§ Passage:
<<<<
Jabber ID on the national Berland service «Babber» has a form <username>@<hostname>[/resource], where

<username> — is a sequence of Latin letters (lowercase or uppercase), digits or underscores characters «_», the length of<username> is between 1 and 16, inclusive.
<hostname> — is a sequence of word separated by periods (characters «.»), where each word should contain only characters allowed for <username>, the length of each word is between 1 and 16, inclusive. The length of <hostname> is between 1 and 32, inclusive.
<resource> — is a sequence of Latin letters (lowercase or uppercase), digits or underscores characters «_», the length of<resource> is between 1 and 16, inclusive.

The content of square brackets is optional — it can be present or can be absent.

There are the samples of correct Jabber IDs: mike@codeforces.com, 007@en.codeforces.com/contest.

Your task is to write program which checks if given string is a correct Jabber ID.

Input

The input contains of a single line. The line has the length between 1 and 100 characters, inclusive. Each characters has ASCII-code between 33 and 127, inclusive.

Output

Print YES or NO.

Examples

input

mike@codeforces.com

output

YES

input

john.smith@codeforces.ru/contest.icpc/12

output

NO

直接模拟

#include<stdio.h>
#include<string.h>
bool panduan(char c)
{
	if((c!='_')&&(c<'a'||c>'z')&&(c<'A'||c>'Z')&&(c<'0'||c>'9'))return false;
	else return true;
}
int main()
{
	char s[100+10];
	gets(s);



	int len=strlen(s);
	char user[100];
	char host[100];
	char res[100];
	int i,len1,len2,len3;
	int ans=1;
	//user
	for(i=0;i<len;i++)
	{
		if(s[i]=='@')
		{
			len1=i;
			break;
		}
		user[i]=s[i];
		if(i==len-1&&s[i]!='@')ans=0;
	}
	if(s[len-1]=='@')
>>>>
§ Source excerpt:
<<<<
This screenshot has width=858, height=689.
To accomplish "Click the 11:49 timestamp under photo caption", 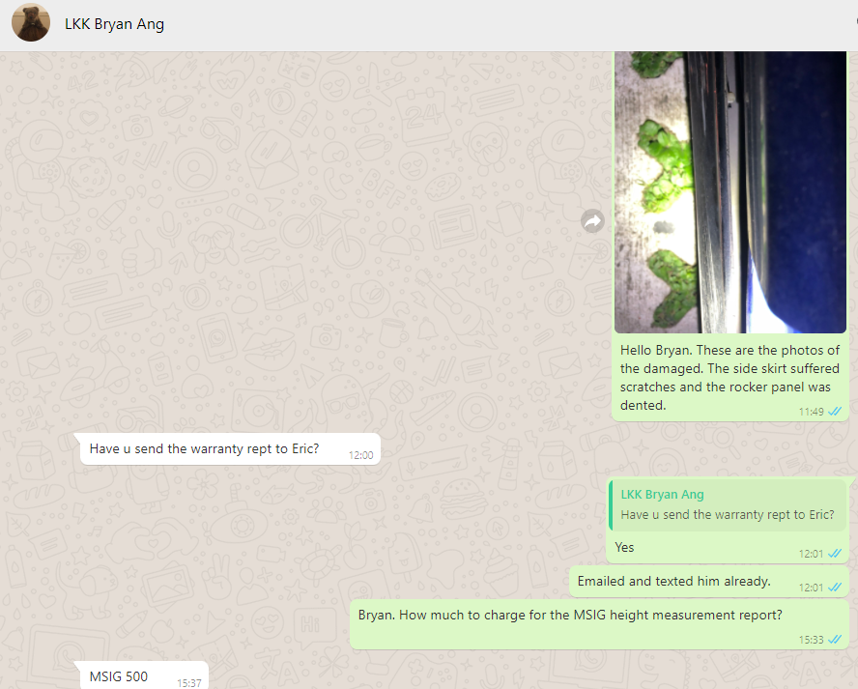I will (x=811, y=412).
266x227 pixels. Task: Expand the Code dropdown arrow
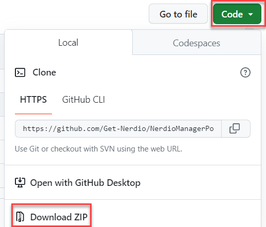pyautogui.click(x=251, y=14)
>>>>
§ Challenges:
1. From the Jabber ID problem, extract the passage starting with "There are the" and going on through "Print YES or NO.".
2. List every character array that the main() function in the Jabber ID problem's code declares.
3. According to the Jabber ID problem, what is the maximum allowed length of <hostname>?

§ Exercise answers:
1.
There are the samples of correct Jabber IDs: mike@codeforces.com, 007@en.codeforces.com/contest.

Your task is to write program which checks if given string is a correct Jabber ID.

Input

The input contains of a single line. The line has the length between 1 and 100 characters, inclusive. Each characters has ASCII-code between 33 and 127, inclusive.

Output

Print YES or NO.

2. s, user, host, res

3. 32 characters